▸ **Data to use**

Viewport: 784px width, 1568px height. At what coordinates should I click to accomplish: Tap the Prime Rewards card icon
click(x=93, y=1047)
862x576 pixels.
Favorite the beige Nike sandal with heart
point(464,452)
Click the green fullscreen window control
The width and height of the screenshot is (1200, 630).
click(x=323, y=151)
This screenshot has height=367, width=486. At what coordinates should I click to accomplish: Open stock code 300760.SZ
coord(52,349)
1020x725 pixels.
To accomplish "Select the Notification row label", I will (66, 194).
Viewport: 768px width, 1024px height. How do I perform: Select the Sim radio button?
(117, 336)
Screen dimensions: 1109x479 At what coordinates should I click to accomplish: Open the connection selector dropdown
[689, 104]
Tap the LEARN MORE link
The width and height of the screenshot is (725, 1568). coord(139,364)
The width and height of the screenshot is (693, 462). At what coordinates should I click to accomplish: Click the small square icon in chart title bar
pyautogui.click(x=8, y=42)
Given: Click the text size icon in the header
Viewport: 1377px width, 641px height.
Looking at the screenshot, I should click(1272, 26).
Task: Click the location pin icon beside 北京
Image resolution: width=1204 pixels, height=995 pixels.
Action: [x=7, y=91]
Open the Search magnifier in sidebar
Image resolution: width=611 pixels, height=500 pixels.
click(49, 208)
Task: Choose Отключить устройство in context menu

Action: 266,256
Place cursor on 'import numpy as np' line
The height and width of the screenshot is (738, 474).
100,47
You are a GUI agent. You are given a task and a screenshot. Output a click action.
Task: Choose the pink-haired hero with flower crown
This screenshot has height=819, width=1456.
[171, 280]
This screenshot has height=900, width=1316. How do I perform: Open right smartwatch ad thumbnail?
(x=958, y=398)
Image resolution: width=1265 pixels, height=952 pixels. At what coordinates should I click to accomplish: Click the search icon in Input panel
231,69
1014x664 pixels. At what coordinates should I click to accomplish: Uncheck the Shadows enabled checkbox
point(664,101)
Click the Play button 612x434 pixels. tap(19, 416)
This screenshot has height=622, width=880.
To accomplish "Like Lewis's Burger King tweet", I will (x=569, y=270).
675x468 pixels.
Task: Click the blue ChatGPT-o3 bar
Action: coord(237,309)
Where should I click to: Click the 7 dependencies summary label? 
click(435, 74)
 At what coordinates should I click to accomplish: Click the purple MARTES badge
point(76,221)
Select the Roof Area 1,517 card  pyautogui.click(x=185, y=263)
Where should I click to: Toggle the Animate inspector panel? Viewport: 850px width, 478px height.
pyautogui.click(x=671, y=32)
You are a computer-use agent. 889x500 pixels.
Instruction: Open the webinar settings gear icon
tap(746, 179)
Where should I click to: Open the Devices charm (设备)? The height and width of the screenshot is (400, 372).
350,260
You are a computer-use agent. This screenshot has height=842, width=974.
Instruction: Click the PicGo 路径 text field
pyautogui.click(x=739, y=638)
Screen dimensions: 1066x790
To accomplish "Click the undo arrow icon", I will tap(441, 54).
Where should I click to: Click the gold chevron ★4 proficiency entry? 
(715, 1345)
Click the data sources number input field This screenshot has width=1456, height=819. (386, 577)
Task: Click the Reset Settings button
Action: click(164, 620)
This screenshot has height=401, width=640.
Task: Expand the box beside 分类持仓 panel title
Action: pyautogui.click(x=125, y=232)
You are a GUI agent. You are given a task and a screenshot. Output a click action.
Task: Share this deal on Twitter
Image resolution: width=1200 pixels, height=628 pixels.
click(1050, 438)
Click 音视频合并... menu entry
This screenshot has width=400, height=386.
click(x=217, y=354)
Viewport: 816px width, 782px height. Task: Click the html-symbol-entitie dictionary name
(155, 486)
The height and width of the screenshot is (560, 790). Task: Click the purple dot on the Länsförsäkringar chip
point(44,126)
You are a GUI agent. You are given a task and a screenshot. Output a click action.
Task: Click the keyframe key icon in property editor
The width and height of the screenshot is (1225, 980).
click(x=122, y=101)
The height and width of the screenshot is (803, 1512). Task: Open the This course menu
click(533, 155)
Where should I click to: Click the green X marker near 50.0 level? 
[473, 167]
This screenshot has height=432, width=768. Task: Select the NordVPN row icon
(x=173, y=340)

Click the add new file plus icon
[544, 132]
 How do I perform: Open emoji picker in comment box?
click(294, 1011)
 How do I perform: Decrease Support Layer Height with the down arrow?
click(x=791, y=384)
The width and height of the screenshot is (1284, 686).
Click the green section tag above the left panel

▸ **Exercise description**
Nothing in the records should change when you repeat them all.

▸ **Answer below**
Viewport: 784px width, 1568px height. At what coordinates should I click to accomplish: Tap the Prime Rewards card icon
click(x=93, y=1047)
862x576 pixels.
Favorite the beige Nike sandal with heart
point(464,452)
Click the green fullscreen window control
The width and height of the screenshot is (1200, 630).
click(x=323, y=151)
This screenshot has height=367, width=486. At what coordinates should I click to accomplish: Open stock code 300760.SZ
coord(52,349)
1020x725 pixels.
To accomplish "Select the Notification row label", I will (66, 194).
Viewport: 768px width, 1024px height. How do I perform: Select the Sim radio button?
(117, 336)
Screen dimensions: 1109x479 At what coordinates should I click to accomplish: Open the connection selector dropdown
[689, 104]
Tap the LEARN MORE link
The width and height of the screenshot is (725, 1568). coord(139,364)
The width and height of the screenshot is (693, 462). At what coordinates should I click to accomplish: Click the small square icon in chart title bar
pyautogui.click(x=8, y=42)
Given: Click the text size icon in the header
Viewport: 1377px width, 641px height.
Looking at the screenshot, I should click(1272, 26).
Task: Click the location pin icon beside 北京
Image resolution: width=1204 pixels, height=995 pixels.
Action: [x=7, y=91]
Open the Search magnifier in sidebar
Image resolution: width=611 pixels, height=500 pixels.
click(49, 208)
Task: Choose Отключить устройство in context menu

Action: 266,256
Place cursor on 'import numpy as np' line
The height and width of the screenshot is (738, 474).
100,47
You are a GUI agent. You are given a task and a screenshot. Output a click action.
Task: Choose the pink-haired hero with flower crown
This screenshot has height=819, width=1456.
[171, 280]
This screenshot has height=900, width=1316. How do I perform: Open right smartwatch ad thumbnail?
(x=958, y=398)
Image resolution: width=1265 pixels, height=952 pixels. At what coordinates should I click to accomplish: Click the search icon in Input panel
231,69
1014x664 pixels. At what coordinates should I click to accomplish: Uncheck the Shadows enabled checkbox
point(664,101)
Click the Play button 612x434 pixels. tap(19, 416)
This screenshot has height=622, width=880.
To accomplish "Like Lewis's Burger King tweet", I will (x=569, y=270).
675x468 pixels.
Task: Click the blue ChatGPT-o3 bar
Action: coord(237,309)
Where should I click to: Click the 7 dependencies summary label? 
click(435, 74)
 At what coordinates should I click to accomplish: Click the purple MARTES badge
point(76,221)
Select the Roof Area 1,517 card  pyautogui.click(x=185, y=263)
Where should I click to: Toggle the Animate inspector panel? Viewport: 850px width, 478px height.
pyautogui.click(x=671, y=32)
You are a computer-use agent. 889x500 pixels.
Instruction: Open the webinar settings gear icon
tap(746, 179)
Where should I click to: Open the Devices charm (设备)? The height and width of the screenshot is (400, 372).
350,260
You are a computer-use agent. This screenshot has height=842, width=974.
Instruction: Click the PicGo 路径 text field
pyautogui.click(x=739, y=638)
Screen dimensions: 1066x790
To accomplish "Click the undo arrow icon", I will tap(441, 54).
Where should I click to: Click the gold chevron ★4 proficiency entry? 
(715, 1345)
Click the data sources number input field This screenshot has width=1456, height=819. (386, 577)
Task: Click the Reset Settings button
Action: click(164, 620)
This screenshot has height=401, width=640.
Task: Expand the box beside 分类持仓 panel title
Action: pyautogui.click(x=125, y=232)
You are a GUI agent. You are given a task and a screenshot. Output a click action.
Task: Share this deal on Twitter
Image resolution: width=1200 pixels, height=628 pixels.
click(1050, 438)
Click 音视频合并... menu entry
This screenshot has width=400, height=386.
click(x=217, y=354)
Viewport: 816px width, 782px height. Task: Click the html-symbol-entitie dictionary name
(155, 486)
The height and width of the screenshot is (560, 790). Task: Click the purple dot on the Länsförsäkringar chip
point(44,126)
You are a GUI agent. You are given a task and a screenshot. Output a click action.
Task: Click the keyframe key icon in property editor
The width and height of the screenshot is (1225, 980).
click(x=122, y=101)
The height and width of the screenshot is (803, 1512). Task: Open the This course menu
click(533, 155)
Where should I click to: Click the green X marker near 50.0 level? 
[473, 167]
This screenshot has height=432, width=768. Task: Select the NordVPN row icon
(x=173, y=340)

Click the add new file plus icon
[544, 132]
 How do I perform: Open emoji picker in comment box?
click(294, 1011)
 How do I perform: Decrease Support Layer Height with the down arrow?
click(x=791, y=384)
The width and height of the screenshot is (1284, 686).
Click the green section tag above the left panel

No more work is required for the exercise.